Ogni ispezione ambientale prevede un numero variabile di controlli, da un minimo di 10-15 a un massimo di 30-40 verifiche distinte. Le aree di controllo principali includono la documentazione, i componenti tecnici e i sistemi EGCS (scrubber). Vengono esaminati certificati come l'IAPP (Certificato Internazionale per la Prevenzione dell'Inquinamento Atmosferico) e l'EIAPP (Certificato Europeo per la Prevenzione dell'Inquinamento Atmosferico).

Si controllano anche i fascicoli tecnici, i registri di utilizzo e le ricevute di consegna del combustibile. Vengono verificate le procedure di cambio combustibile e la marcatura IMO dei componenti. L'analisi dei parametri di funzionamento e la presenza di pezzi di ricambio a bordo sono anch'esse parte integrante delle verifiche.

Misure in caso di non conformità

In presenza di deficienze o dubbi sulla conformità, l'ispezione diventa più dettagliata. Le verifiche tecniche possono includere lo smontaggio di pompe e iniettori. Si può arrivare all'apertura dei carter dei motori per controllare la marcatura di bielle, pistoni e alberi a camme. Anche i settaggi di funzionamento vengono attentamente valutati.

In caso di esito negativo, le misure adottate variano. Possono includere prescrizioni scritte, sanzioni amministrative, o il fermo di specifici motori o impianti. Nei casi più gravi, si può arrivare al fermo della nave fino alla risoluzione delle criticità. Nei casi più gravi, si procede con la comunicazione all'Autorità giudiziaria.

Il Genoa Blue Agreement

Il Genoa Blue Agreement è un accordo volontario sottoscritto dal cluster marittimo genovese. Rinnovato per la terza volta nel 2023, coinvolge compagnie di navigazione, armatori e operatori portuali.
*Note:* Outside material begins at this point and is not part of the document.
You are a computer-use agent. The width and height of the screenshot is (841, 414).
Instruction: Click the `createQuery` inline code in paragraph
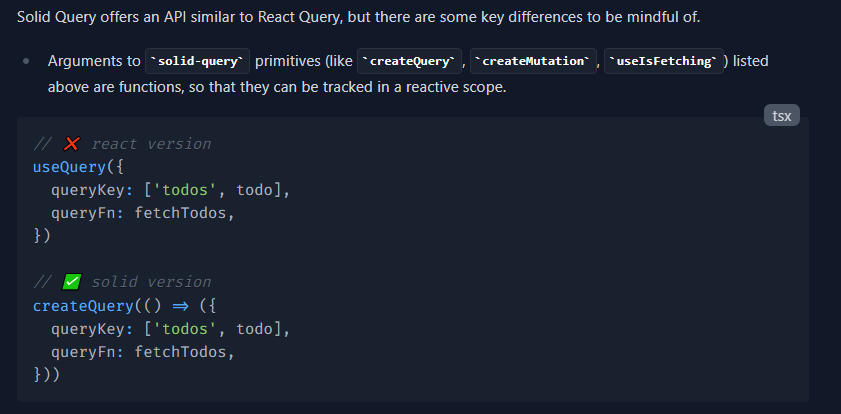(410, 62)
L'obiettivo era rendere l'area entro le 3 miglia nautiche dal porto di Genova simile a una zona SECA, con combustibili a basso tenore di zolfo.

Le navi aderenti si impegnano a utilizzare combustibili con un massimo dello 0,10% di zolfo. Questo impegno inizia già all'ingresso nello schema di separazione del traffico (VTS). L'accordo include anche navi con scrubber, alimentate a GNL o con combustibili alternativi. Con l'entrata in vigore della SECA Mediterraneo nel maggio 2025, l'obbligo normativo si allinea ai livelli previsti dall'accordo.